M92
Switchgrass solubilization by mixed methanogenic enrichments with comparison to pure cultures of Clostridium thermocellum
Monday, April 25, 2016
Key Ballroom, 2nd fl (Hilton Baltimore)
X. Liang*, X. Shao, E. Holwerda, L. Tian and L.R. Lynd, Dartmouth College, Hanover, NH, USA; T. Richard, The Pennsylvania State University, State College, PA, USA; J. Regan, The Pennsylvania State University, University Park, PA, USA; D.M. Klingeman, J.M. Whitham and S.D. Brown, Oak Ridge National Laboratory, Oak Ridge, TN, USA
Microbially-mediated fermentation of lignocellulose is a promising approach for biofuel production. Diverse, mixed microbial enrichment cultures provide an indication of the achievable extent of biomass solubilization. Yet there has been limited fundamentally-oriented study of grass fermentation under the conditions anticipated for a high-rate, industrial process, including very high solids concentration, short residence times and high temperature. Motivated by this perspective, we have initiated study of thermophilic grass fermentation using mixed culture anaerobic enrichments
.Triplicate semi-continuous, anaerobic digesters were operated at 55oC and allowed to come to steady-state at residence times (RT) of 20 days, 10 days and 5 days. The initial substrate concentration was 30 g/L mid-season switchgrass and this feed rate was maintained by regular replacement of 1/10 of reactor contents to achieve the nominal residence times. Total carbohydrate solubilization at RT = 20, 10, and 5 days was 69.4%, 62.8%, and 55.2% respectively.

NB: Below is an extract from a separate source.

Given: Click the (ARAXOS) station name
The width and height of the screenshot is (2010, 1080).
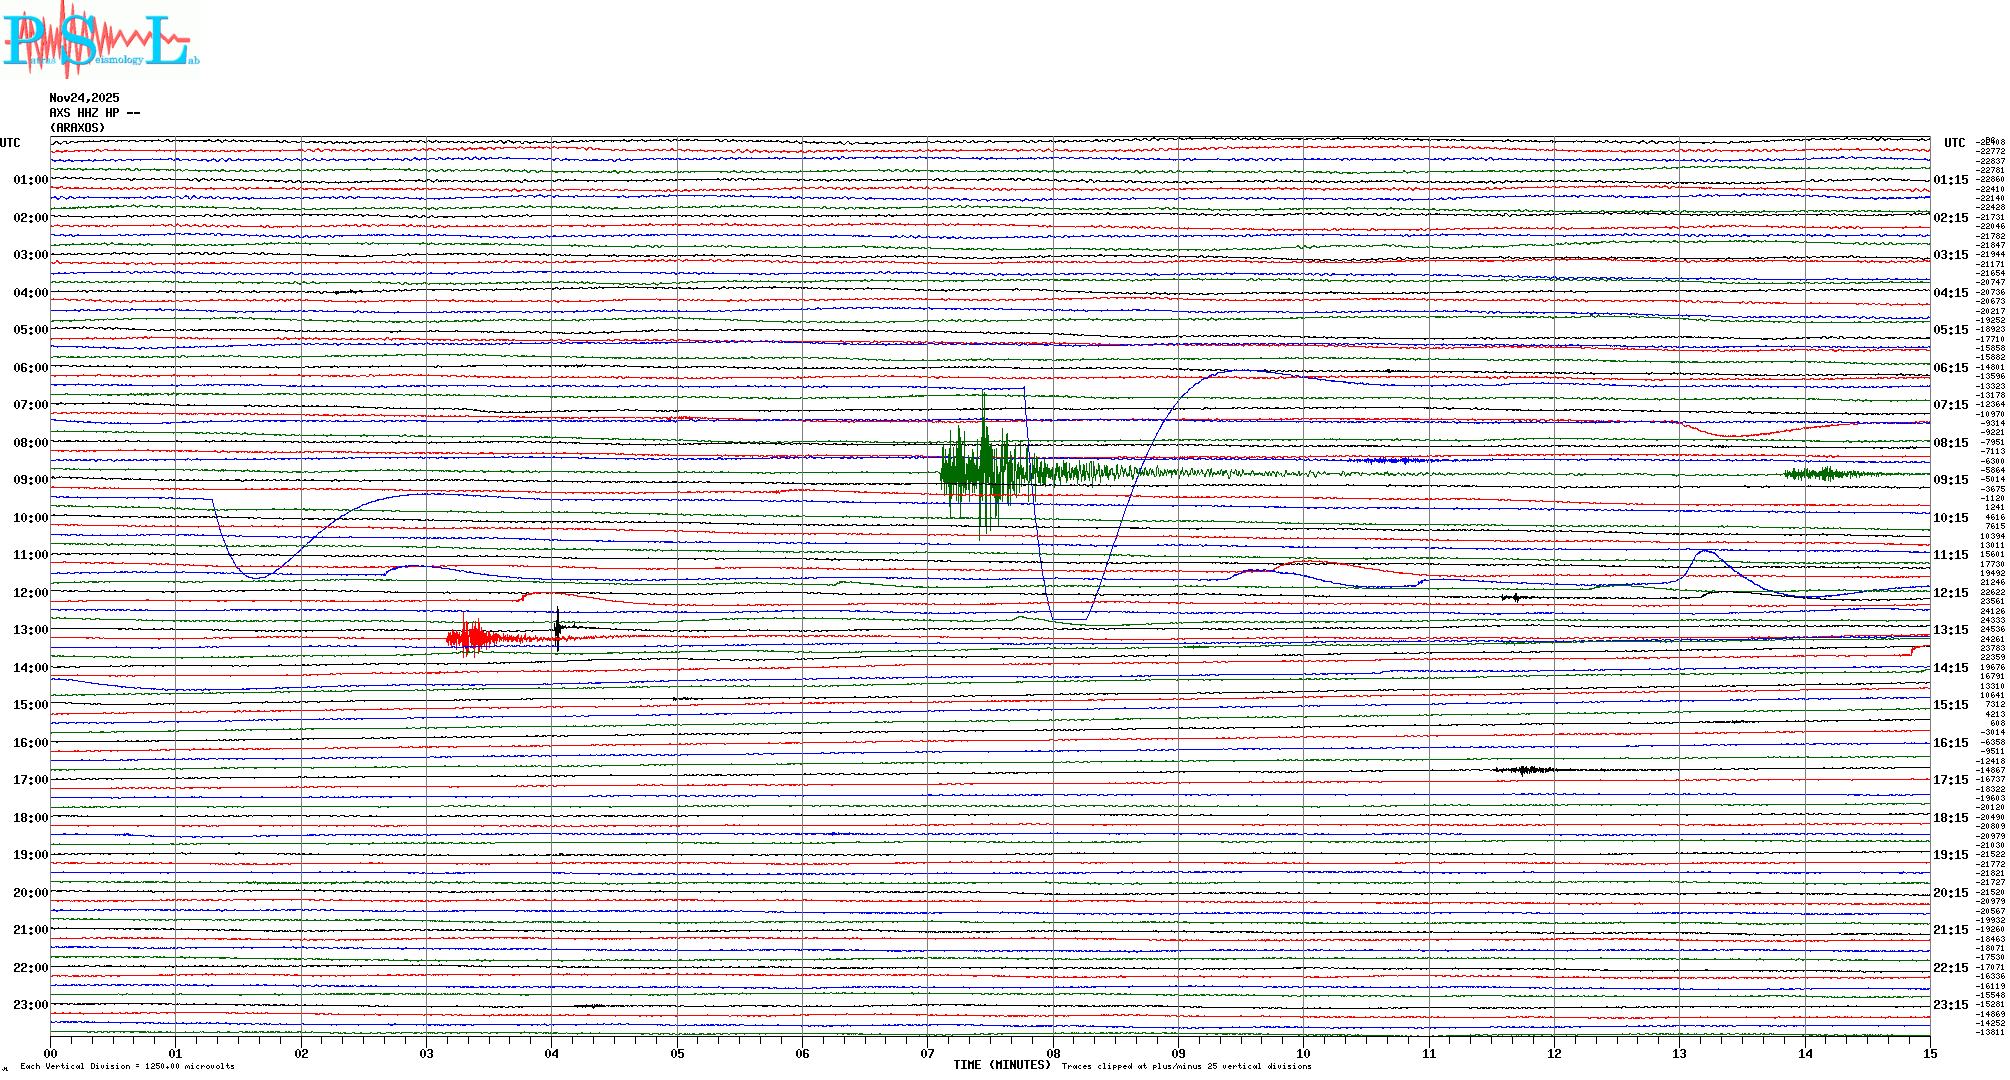Looking at the screenshot, I should [77, 128].
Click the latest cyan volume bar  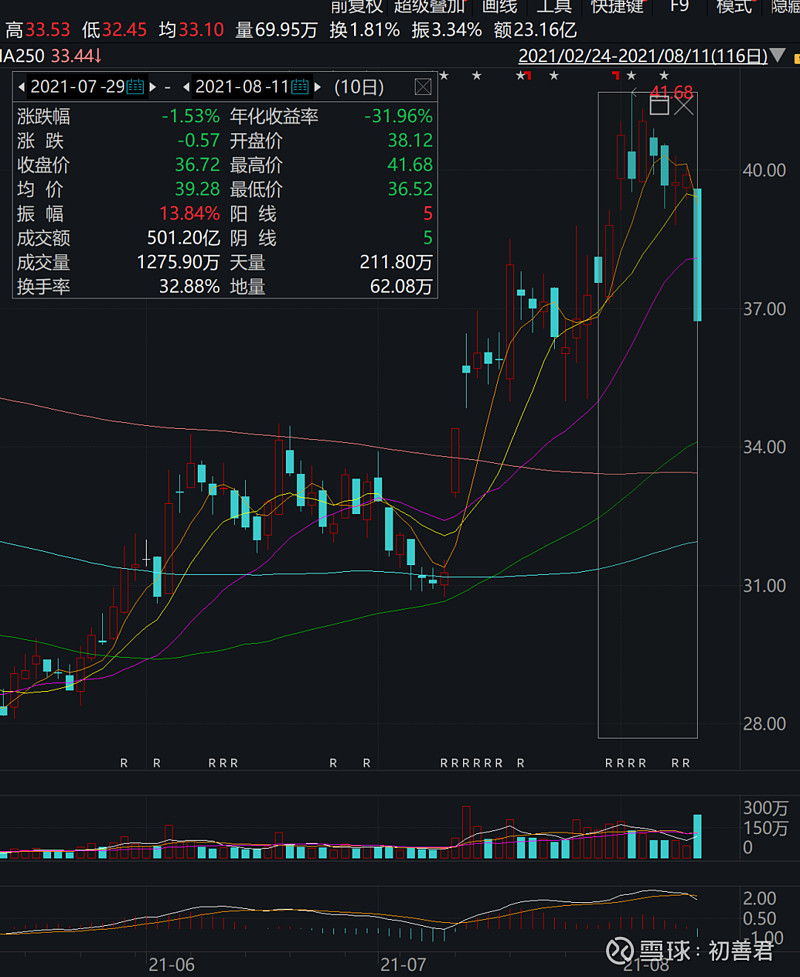(697, 836)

We have encountered two surprises in our work thus far:
1) Whereas we expected a shift from methanogenesis to acidogenesis as the RT decreased to 5 days, almost all electron flux was to methane under all conditions tested with mixed enrichments.
2) Whereas we expected mixed enrichments to achieve higher solubilization than pure cultures of C. thermocellum, in fact solubilization with C. thermocellum was consistently higher.
Perspectives on possible explanations for these observations will be offered, aided by characterization of microbial populations using 16S rDNA analysis.